Birthright Israel cancels winter trips

Iconic program offering free trips to Israel for Diaspora youth cancels trips as Gaza war rages on.

By Susan Tawil, World Israel News

Taglit-Birthright, the innovative program that gives young Jewish adults the chance to experience Israel, is cancelling its popular December trips due to heightened security concerns over the Hamas war with Israel.

Although Birthright trips were suspended during the Covid epidemic, previous conflicts between Israel and terror groups in Gaza and Judea and Samaria did not lead to similar cancellations.

Birthright offers Jews aged 18-26 a completely free 10-day heritage trip to Israel.

Brainchild of philanthropists Charles Bronfman and Michael Steinhardt, in league with the Israeli government and the Jewish Agency, the program launched its first trip in 1999. Since then, over 800,000 young Jews from over 66 different countries have visited the Holy Land, nearly all for the first time.

The Birthright initiative now has over 40,000 donors who fund its $175 million annual budget. Each participant costs the program approximately $3,500.

Supports feel it is a worthwhile investment; the hope being that the positive exposure to Israel will strengthen the bond of the young adults to the Jewish homeland. Birthright trips also encourage greater involvement in the Jewish community and stronger Jewish affiliation.

Security is always an issue for the organizers. A security guard accompanies every group and there are strict policies to ensure safety.

Participants are not allowed to leave the group without authorized supervision. Birthright trips work closely with the IDF (Israel’s military) and with local security throughout the tours. During other violent times in Israel, itineraries were modified to avoid areas of conflict.

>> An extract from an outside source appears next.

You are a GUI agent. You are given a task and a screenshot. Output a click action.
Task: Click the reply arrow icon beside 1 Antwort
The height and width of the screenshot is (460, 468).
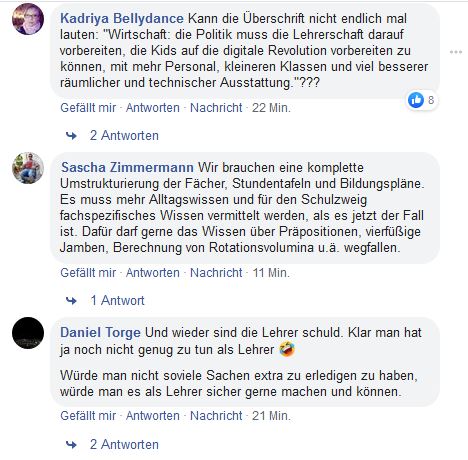[x=71, y=301]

Cancelling the December trips was a hard call. It is winter break for college students and as such, is a popular time to join. Besides the danger inherent in the current war with Hamas, the decision to cancel was also impacted by the flight cancellations of all major airlines, both to and from Israel.

Only El Al, Israel’s national airline, has maintained its flight schedule. Birthright CEO Gidi Mark hopes to resume the organization’s trips as soon as the situation becomes “more stable.”

In the meantime, Birthright has launched another initiative. Birthright “alumni,” ages 18-40, are being recruited as volunteers to fill in for the substantial portion of Israel’s work force that has been called up for military duty.

Israeli farms, for instance, are in desperate need of help to harvest crops and assist in other duties.

Read  Birthright calls on its 850,000 alumni to volunteer in Israel during Gaza war

Other volunteers are needed to operate chesed (lovingkindness) organizations—donation centers to pack food and necessities for soldiers and families evacuated from their homes in the towns bordering Gaza and Lebanon—and to help in other ways throughout the country.

Although volunteers have to pay their own transportation and insurance, Birthright helps place them, and provides their accommodation, transit within Israel, and gives a small stipend. Over a thousand people have already registered, and Birthright organizers plan to expand the program to bring many more.